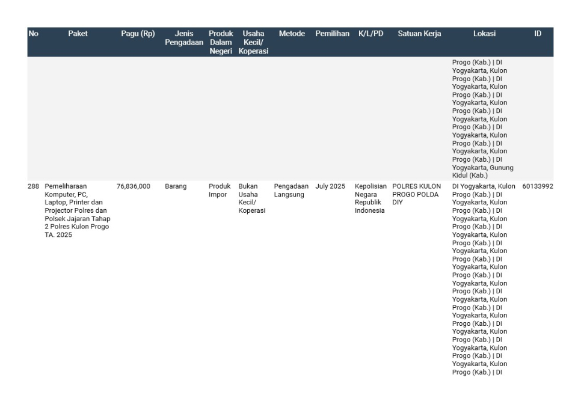This screenshot has width=581, height=410.
Task: Click the Satuan Kerja column header
Action: tap(419, 34)
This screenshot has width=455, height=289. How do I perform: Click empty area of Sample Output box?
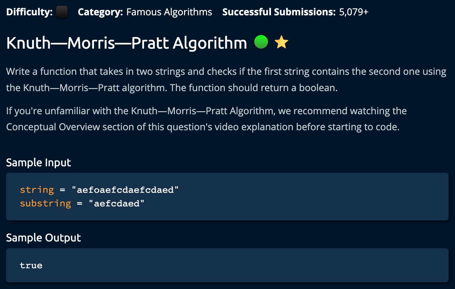tap(238, 265)
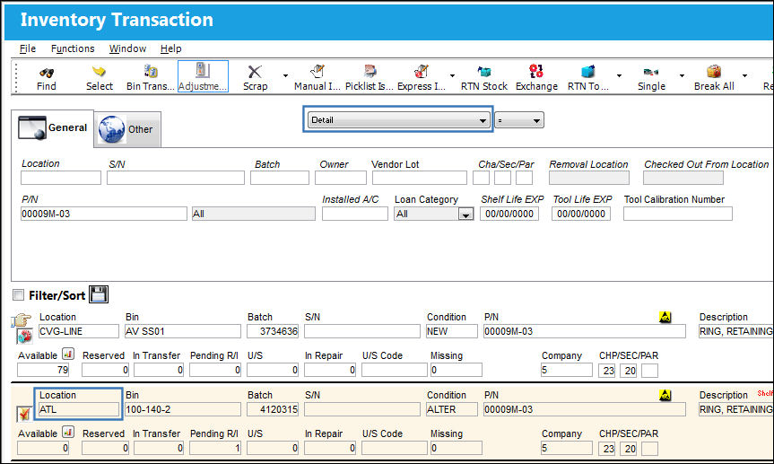Save the filter using the floppy disk icon
The height and width of the screenshot is (464, 774).
(x=99, y=294)
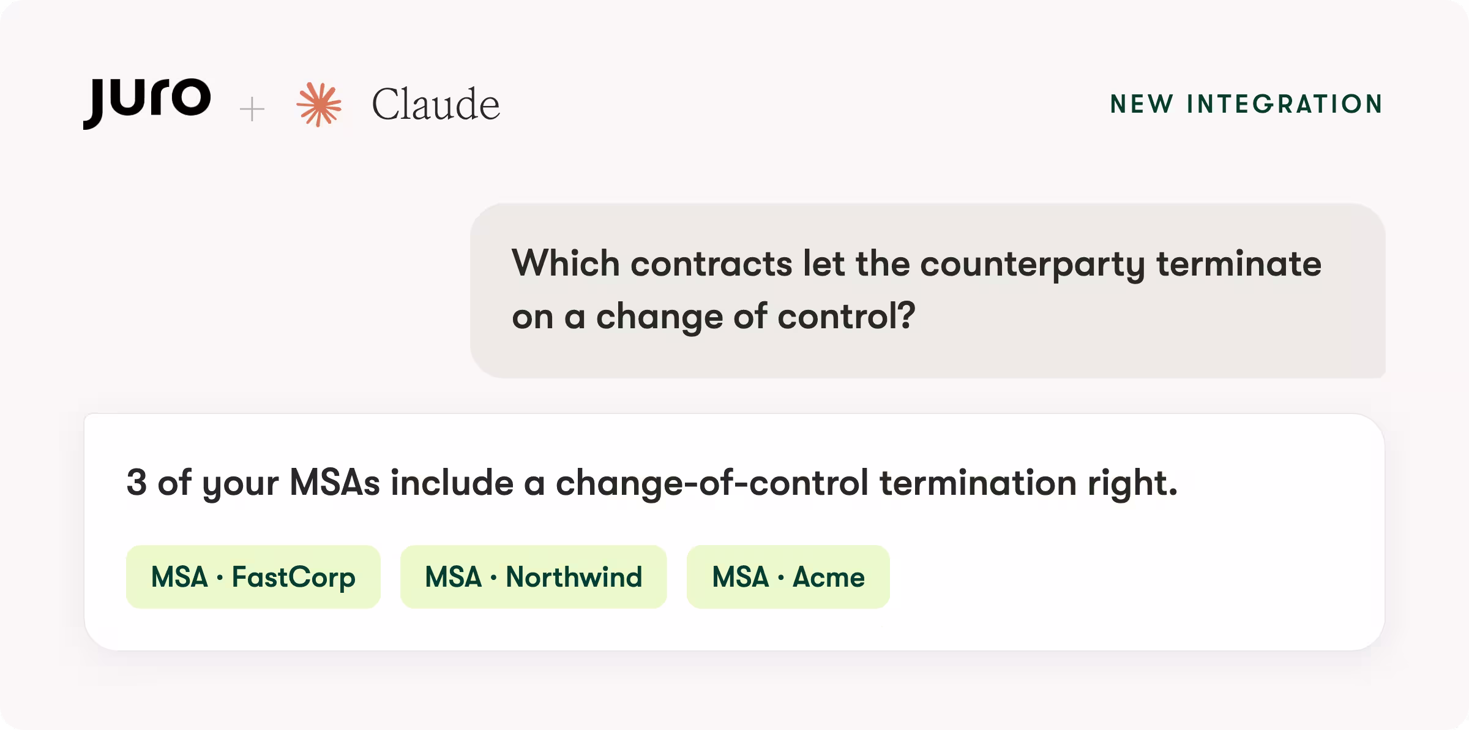Click the "3 of your MSAs" answer sentence
Image resolution: width=1469 pixels, height=730 pixels.
click(652, 483)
======
Nothing but the lines from the one holding "This screenshot has width=455, height=289." through the last line of the listing should appear in the answer, copied exactly and without pictures.

### SOLUTION TO THIS TASK
This screenshot has width=455, height=289. How do I perform: Click empty area of Sample Output box?
tap(238, 265)
Save the filter using the floppy disk icon
The height and width of the screenshot is (464, 774).
(x=99, y=294)
Click the "3 of your MSAs" answer sentence
Image resolution: width=1469 pixels, height=730 pixels.
click(652, 483)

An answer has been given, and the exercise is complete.